MONDE Moyen-Orient

L’ONU exige l’accès des enquêteurs à Gaza face aux milliers de disparus

L’ONU exige l’accès des enquêteurs à Gaza face aux milliers de disparus
L’ONU exige l’accès des enquêteurs à Gaza face aux milliers de disparus

Le bureau des droits de l’Homme de l’ONU réclame qu’Israël autorise des enquêteurs internationaux à se rendre dans l’ensemble de Gaza, où plus de 630 corps ont été exhumés depuis novembre dernier et où quelque 8 000 personnes demeurent portées disparues sous les décombres.

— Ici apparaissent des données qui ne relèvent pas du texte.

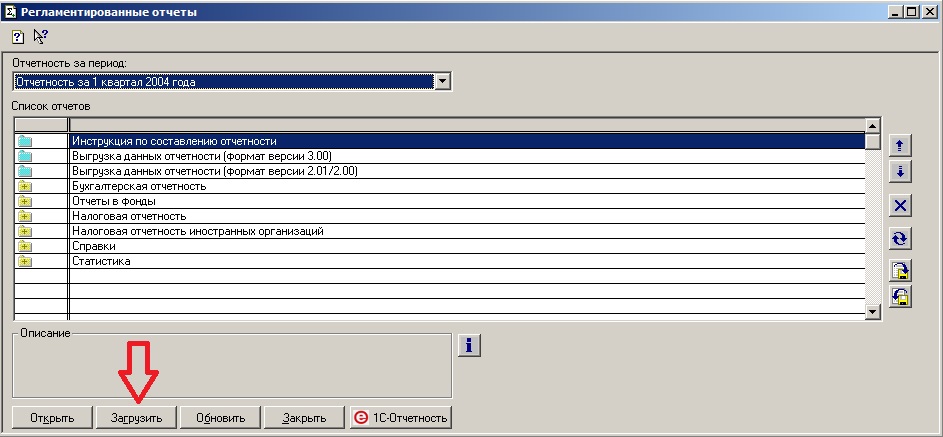Click the move up arrow button
The image size is (943, 437).
900,146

Près de trois ans après le début de la guerre, la récupération de restes humains dans les ruines de Gaza se poursuit, et l’ONU hausse le ton. Son bureau des droits de l’Homme juge indispensable que les enquêteurs internationaux puissent accéder à toutes les parties du territoire pour collecter des preuves, une demande adressée directement à Israël.

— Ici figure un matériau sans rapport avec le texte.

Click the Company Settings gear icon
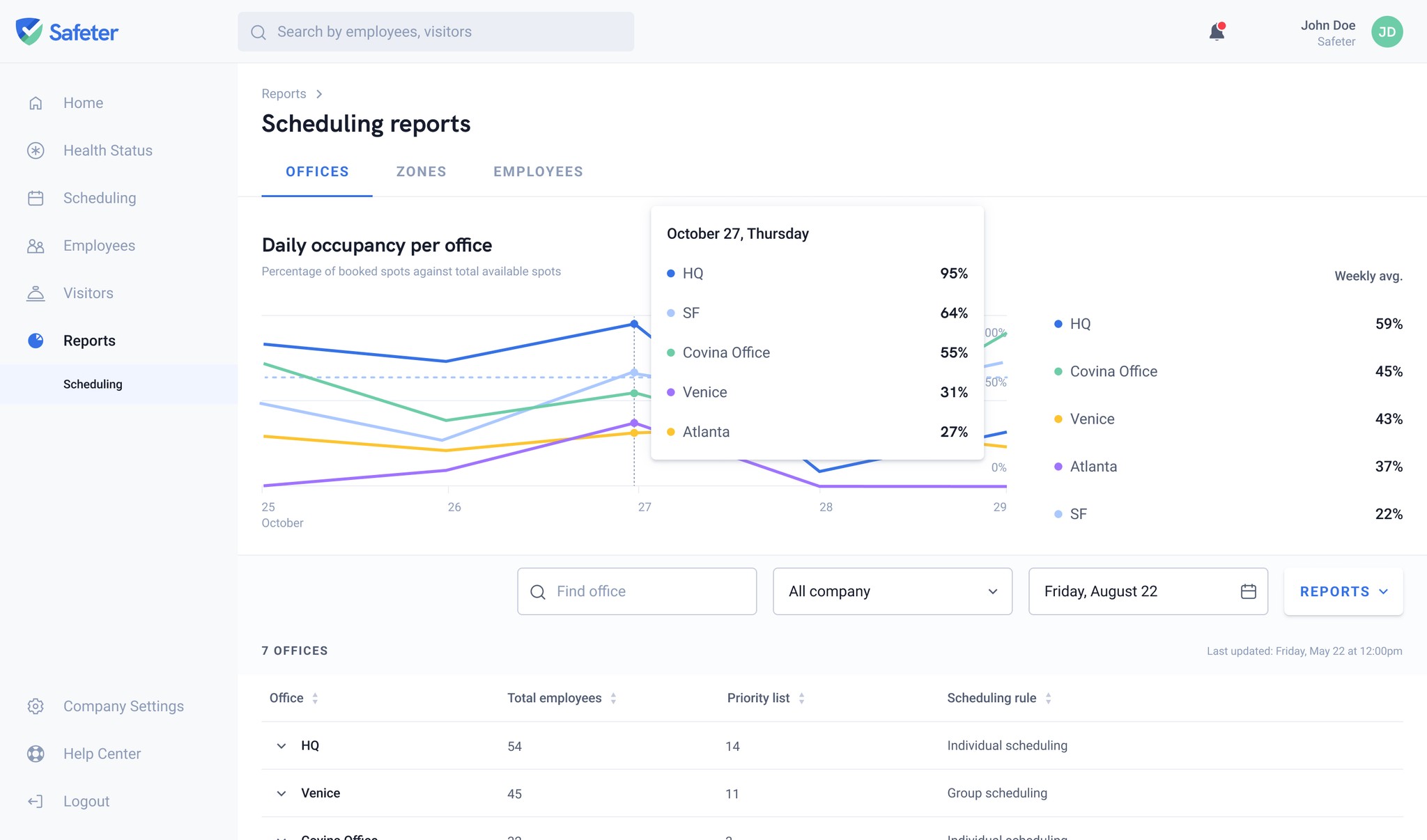Viewport: 1427px width, 840px height. coord(36,706)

Le haut responsable des droits de l’Homme de l’ONU, Volker Türk, a tiré la sonnette d’alarme dans un communiqué : « Les restes de ce qui semble être des familles entières sont désormais exhumés dans des endroits qui ont été pulvérisés par les attaques israéliennes. » Il a averti que ces découvertes ne constituent probablement « que la partie émergée de l’iceberg », rappelant qu’une grande partie de Gaza a été rasée par des bombardements ou des opérations de démolition menées avec des engins lourds et des explosifs.

La situation sur le terrain reste préoccupante. « Aujourd’hui, de nombreuses zones de Gaza où l’armée israélienne est déployée continuent d’être nivelées par des bulldozers, sans égards pour les morts ensevelis sous les décombres », a-t-il ajouté. Selon les données de l’ONU, jusqu’à 82 % de la bande de Gaza a été réduit en ruines durant le conflit.

La défense civile palestinienne fait état de plus de 630 corps et restes dégagés sous des bâtiments effondrés depuis le seul mois de novembre dernier. L’ONU estime par ailleurs que plus de 8 000 personnes sont toujours ensevelies sous les décombres, un chiffre qui illustre l’ampleur encore mal mesurée de la destruction. La majorité des corps retrouvés seraient ceux de femmes et d’enfants, ce qui, selon l’organisation, renforce la probabilité que des crimes de guerre aient été commis lors des opérations militaires israéliennes.

Volker Türk a appelé à ce que « tous les efforts possibles soient faits pour documenter et identifier ces victimes, préserver les informations médico-légales et les échantillons biologiques, consigner les lieux de leur inhumation et informer leurs familles ». Il a mis en garde : « La découverte de nombreux restes sous les décombres à Gaza-ville ravive les préoccupations concernant des crimes de guerre et d’autres crimes atroces. »

La guerre a débuté après l’attaque du Hamas contre Israël le 7 octobre 2023, qui a causé la mort d’au moins 1 195 personnes selon les chiffres officiels israéliens. La campagne militaire qui a suivi a, selon le ministère de la santé de Gaza, tué plus de 73 000 Palestiniens au total, dont plus de 1 350 depuis la signature d’un cessez-le-feu en octobre dernier. Pour les gouvernements européens, l’appel de l’ONU accroît la pression sur Israël en faveur d’une enquête indépendante, alors que l’ampleur des pertes civiles continue d’être révélée.